Appeal from the United States District Court for the Central District of Illinois.
No. 95-CR-20039 Harold A. Baker, Judge.
Before POSNER, Chief Judge, and COFFEY and MANION, Circuit Judges.
David Green was convicted of possession of crack cocaine with intent to distribute, and possession of a firearm by a felon. Green appeals, asserting that the district court erred in denying his motion to suppress evidence of these crimes obtained during an automobile search, and that it erred in sentencing him. While we conclude that Green was illegally stopped, the taint from that illegal seizure dissipated prior to the automobile search because of intervening circumstances, namely the arrest of the car's other occupant, David's brother Avery Green, on an outstanding warrant. Because the taint had dissipated, the evidence obtained during the search of the auto was admissible as a search incident to the arrest. The district court also properly sentenced David Green. Accordingly, we affirm.

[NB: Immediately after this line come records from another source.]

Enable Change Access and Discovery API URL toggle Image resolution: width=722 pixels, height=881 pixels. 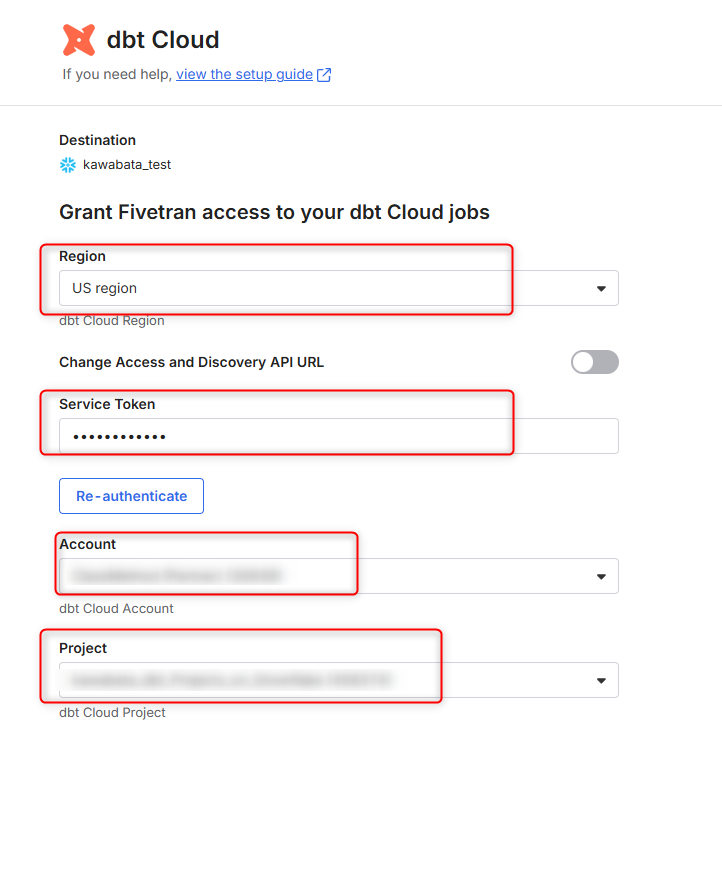point(594,362)
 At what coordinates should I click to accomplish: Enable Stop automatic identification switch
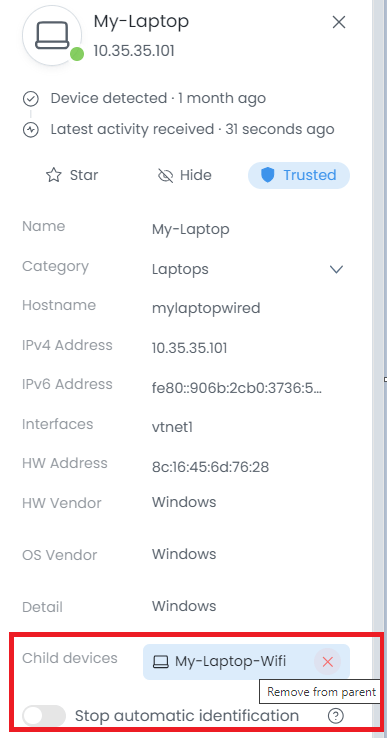tap(44, 716)
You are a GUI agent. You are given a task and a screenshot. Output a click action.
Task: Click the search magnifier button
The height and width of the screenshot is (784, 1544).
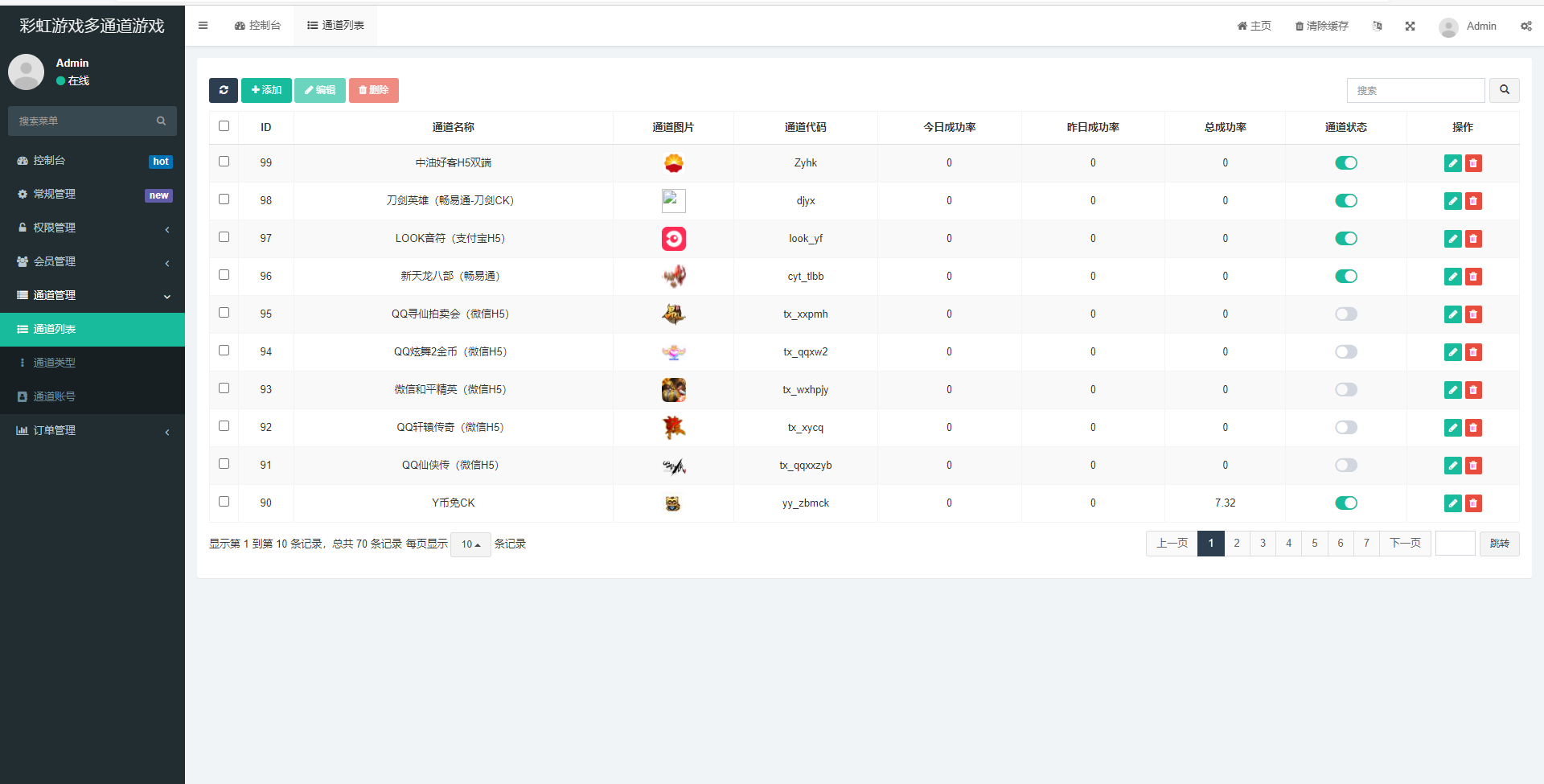coord(1504,90)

At about 9:00 p.m. on July 2, 1995, Sergeant Murphy and Officer Walker of the Champaign, Illinois Police Department were on patrol. The officers noticed a blue Chevrolet driving in front of them. Officer Walker told Sergeant Murphy that the same car had been parked on the road in front of Mark Williams' residence the night before. The officers knew that Mark Williams was wanted on a federal warrant for being a felon in possession of firearms. Thinking that the Chevrolet's occupants might include Williams, or know Williams' whereabouts, the officers followed the Chevrolet as it turned a corner. After turning, the Chevrolet made a U-turn, turned abruptly onto another street, and then turned immediately into a driveway. The officers followed, pulling their car across the driveway, blocking in the Chevrolet.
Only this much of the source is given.